Death toll nears 400 in flood-hit Kerala

August 21, 2018

KOCHI/NEW DELHI: The death toll in India´s southern state of Kerala rose on Monday to nearly 400 after its worst flood in a century, as authorities handed out medicine and disinfectants to ward off disease in thousands of relief camps. Dozens of people are missing and 1.2 million are sheltering in the camps, state officials said, as water receded and a huge clean-up gathered pace.

"The death toll has risen to 373," an official of the state's disaster management authority told Reuters. Kerala received rainfall more than 40 percent greater than normal for the monsoon season, which runs from June to September. Torrential rain in the last 10 days forced officials to release water from dozens of dangerously full dams.

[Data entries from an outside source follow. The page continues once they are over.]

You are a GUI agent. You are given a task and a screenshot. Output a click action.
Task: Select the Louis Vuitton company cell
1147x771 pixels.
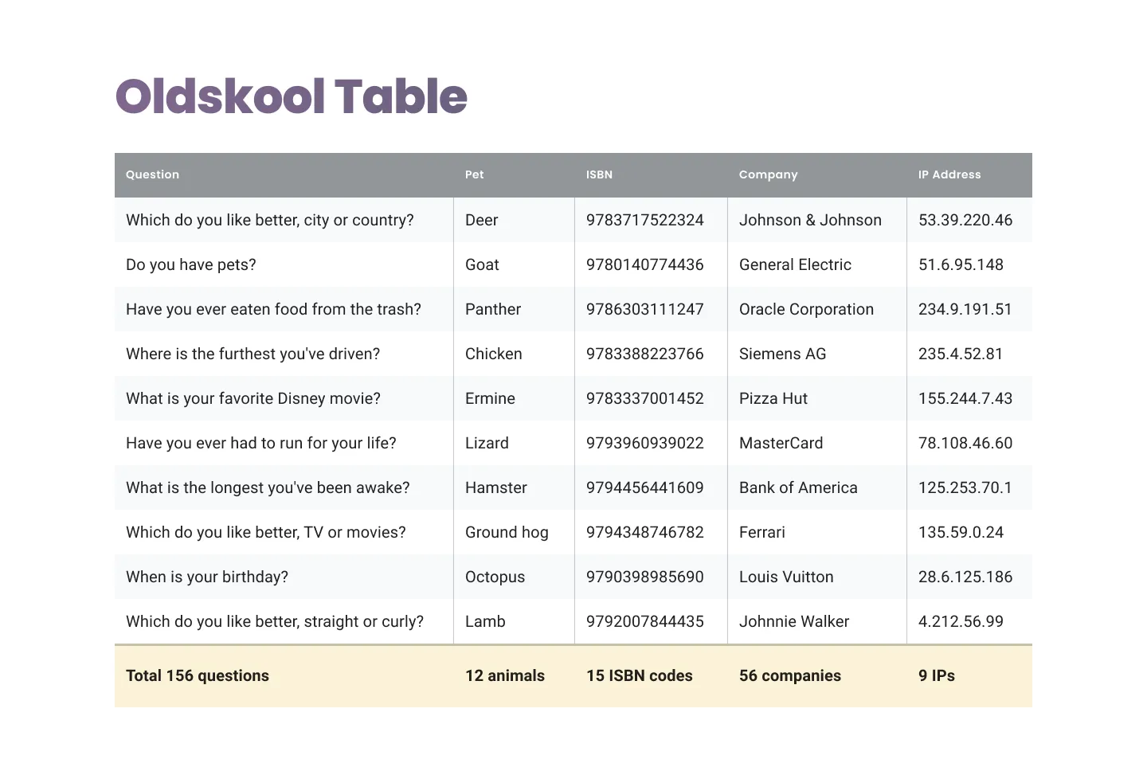tap(786, 577)
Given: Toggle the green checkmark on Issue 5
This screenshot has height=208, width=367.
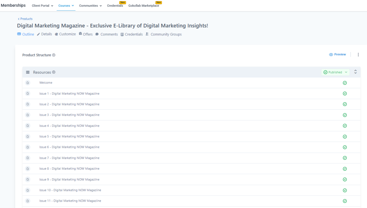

The Indian government classified the floods as a "calamity of severe nature. "Kerala has pitched it as a national disaster, which if accepted by the federal government, is likely to prompt greater commitments of funds for relief and rebuilding efforts. But, without a yardstick for such a declaration, it could be an uphill task, state officials involved with disaster management said.

Kerala Chief Minister Pinarayi Vijayan called the flood one of the worst in India´s history, displacing more than half a million people. Federal health minister JP Nadda said more than 3,500 medical camps were set up across a region roughly the size of Switzerland, where rains since August 8 have swelled rivers and triggered landslides.